Ontstaan en loop van de zaak
Bij besluit van 21 november 2006 heeft verweerder afwijzend beslist op het verzoek van eiser, woonachtig op het perceel [adres], om handhavend op te treden ter zake van de geluidsoverlast veroorzaakt door de op het perceel [naam perceel] door [naam] (hierna ook: [naam]) gehouden hanen.
Het hiertegen door eiser gemaakte bezwaar is door verweerder bij besluit van 19 september 2007, verzonden op 21 september 2007, (hierna: het bestreden besluit) ongegrond verklaard. Tegen dit besluit heeft eiser beroep ingesteld.
De rechtbank heeft de zaak ter zitting van 9 februari 2009 behandeld, alwaar eiser in persoon en verweerder bij gemachtigde J.M. Streunding is verschenen. Bij tussenbeslissing van 10 maart 2009 is het onderzoek heropend, teneinde [naam] in de gelegenheid te stellen als partij aan het geding deel te nemen.
De rechtbank heeft de zaak vervolgens ter zitting van 22 juni 2009 behandeld. Eiser is in persoon verschenen. Verweerder is vertegenwoordigd door gemachtigde R. Duijnker. Voorts is verschenen [naam].
Motivering
1. Artikel 2.4.18 van de Algemene Plaatselijke Verordening voor de gemeente Den Helder (APV), met het opschrift “Houden van hinderlijke of schadelijke dieren”, zoals gold ten tijde in geding, luidt als volgt:
1. Burgemeester en wethouders kunnen de eigenaar of houder van een dier, dat naar hun oordeel voor de omgeving, overlast, hinder of schade aan de openbare gezondheid veroorzaakt, verbieden dat dier:
a aanwezig te hebben; dan wel
b aanwezig te hebben anders dan met inachtneming van de door hen ter voorkoming of opheffing van overlast, hinder of schade aan de openbare gezondheid gestelde regels; dan wel
c aanwezig te hebben tot een groter aantal (lees: dan) is aangegeven.

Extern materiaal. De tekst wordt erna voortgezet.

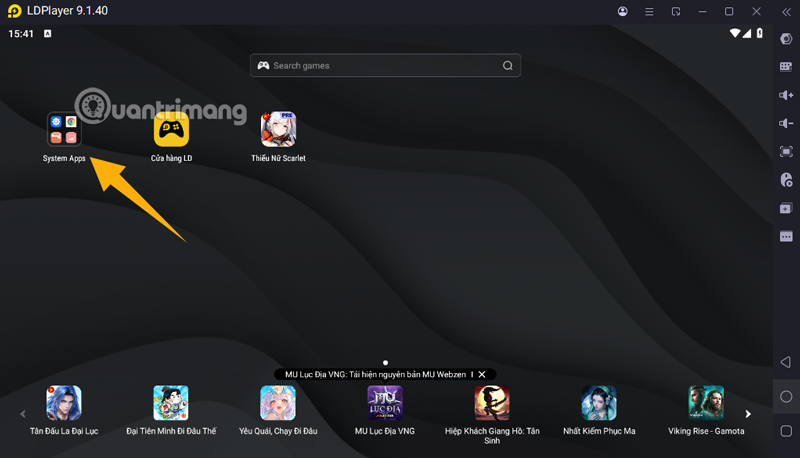Viewport: 800px width, 458px height.
Task: Open keyboard mapping tool in sidebar
Action: [x=786, y=67]
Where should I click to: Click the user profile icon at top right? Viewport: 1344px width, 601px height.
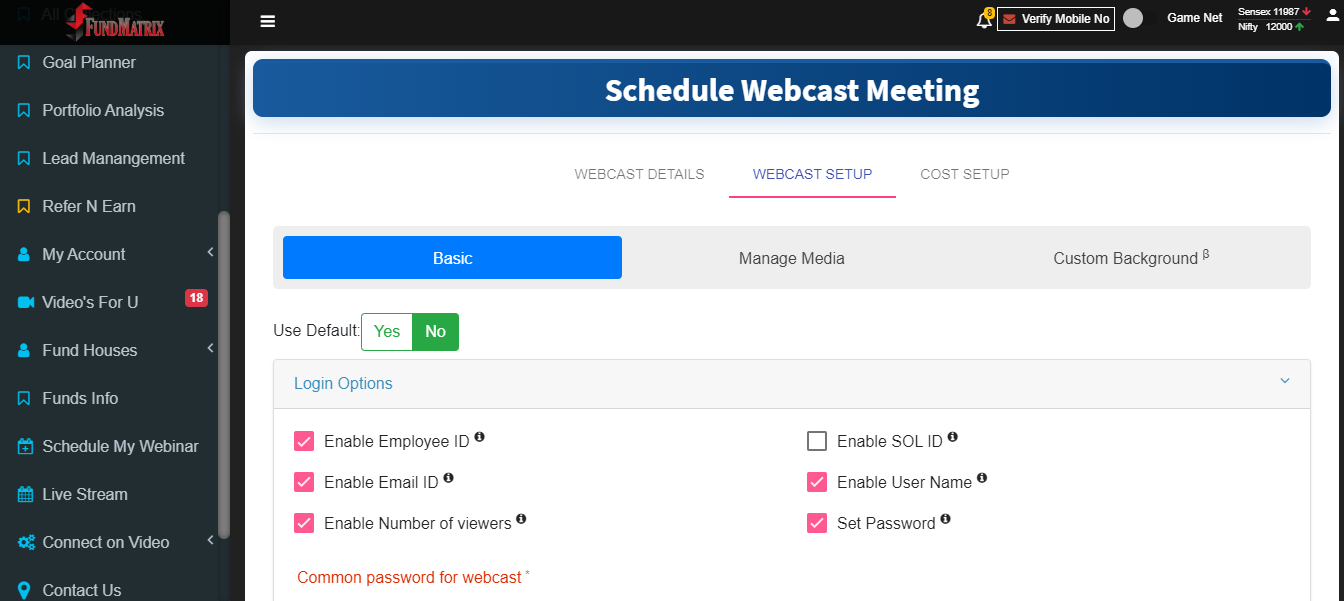pyautogui.click(x=1331, y=18)
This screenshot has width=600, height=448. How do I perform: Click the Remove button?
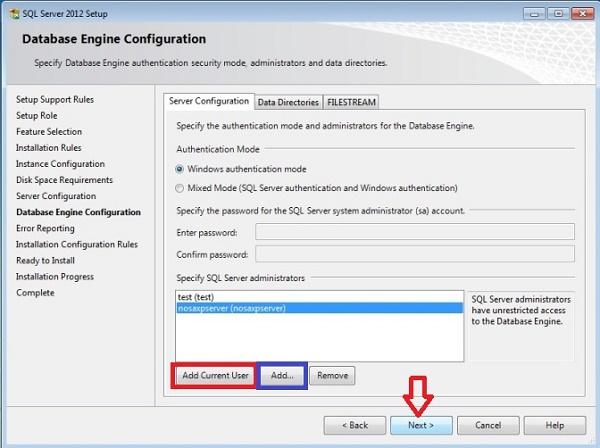pyautogui.click(x=332, y=376)
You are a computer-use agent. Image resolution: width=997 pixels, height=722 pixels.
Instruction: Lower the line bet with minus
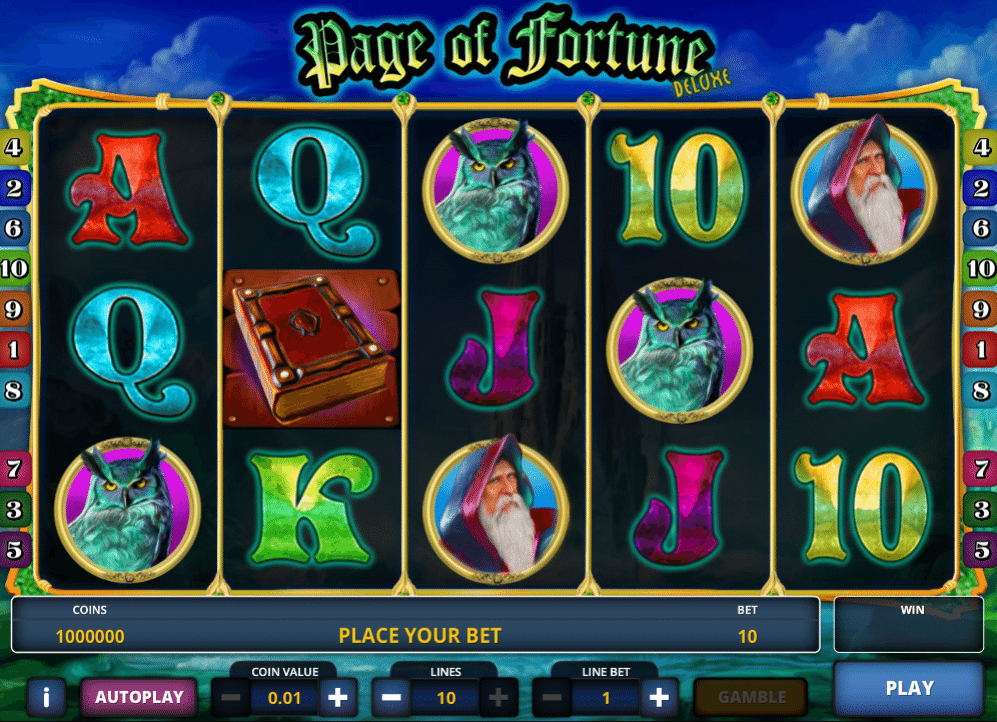(x=552, y=697)
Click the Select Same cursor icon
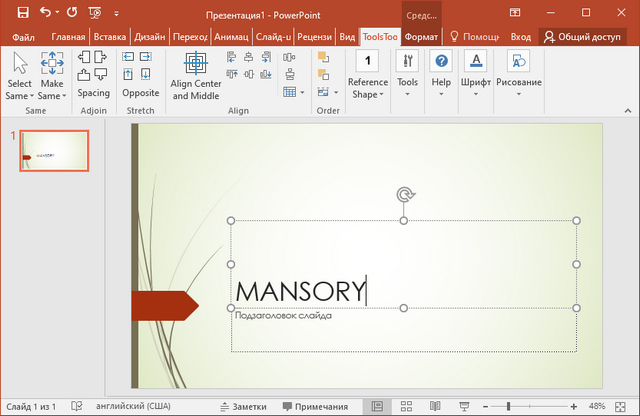 [19, 64]
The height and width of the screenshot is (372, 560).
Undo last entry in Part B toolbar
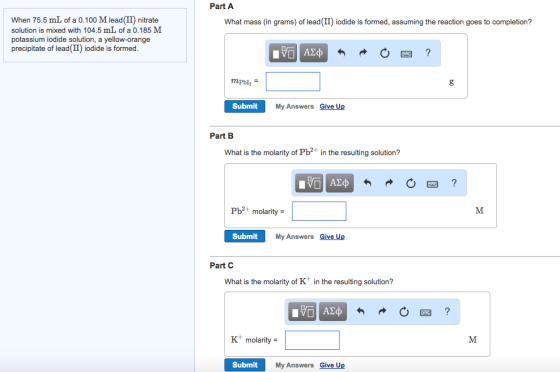tap(368, 183)
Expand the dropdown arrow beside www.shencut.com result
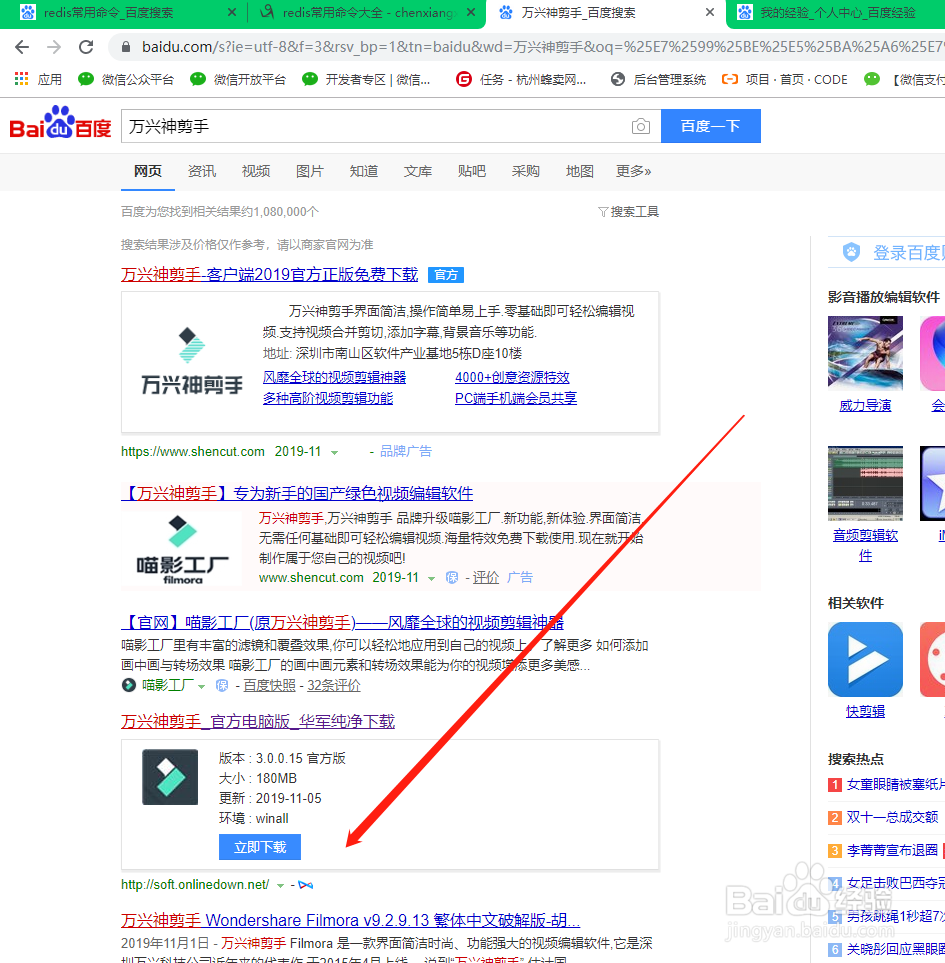 432,577
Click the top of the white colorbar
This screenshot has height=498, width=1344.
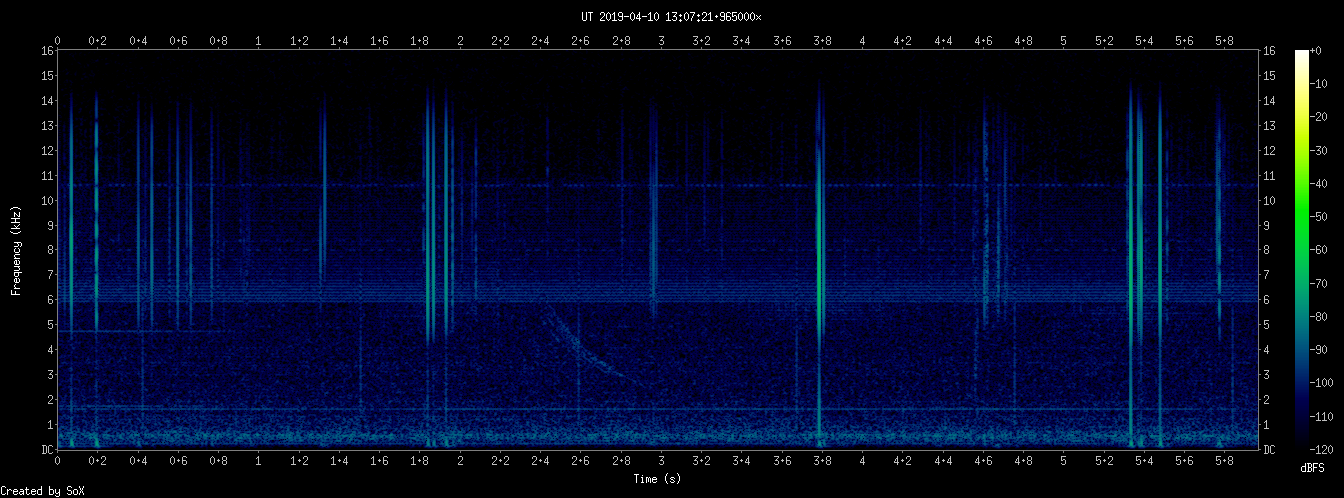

2. Het is de eigenaar of houder van een dier verboden dat dier te houden indien toepassing is gegeven aan het eerste lid.
3. Het in dit artikel bepaalde geldt niet voor zover de Wet Milieubeheer van toepassing is.
2. De percelen van eiser en [naam] betreffen twee aan elkaar grenzende achtertuinen van ongeveer 9,4 x 5,8 meter, gelegen in een woonbuurt met gemengde bebouwing. [naam] houdt en fokt krielkippen en hanen (voorheen sabelpootkrielen, thans Antwerpse baardkrielen) als hobbymatige activiteit. Het dierenverblijf van 6,3 x 2,3 meter staat op de erfscheiding. Het aantal door [naam] gehouden hanen varieert tussen de twee en zes. Bij brief van 10 september 2005 heeft eiser verweerder verzocht op te treden tegen de door hem van de hanen ondervonden geluidsoverlast. Op verzoek van verweerder heeft [naam] in het dierenverblijf een geïsoleerd nachthok gebouwd. Bij brieven van 20 maart 2006, 5 april 2006, 19 april 2006 en 30 april 2006 heeft eiser het verzoek om op te treden herhaald.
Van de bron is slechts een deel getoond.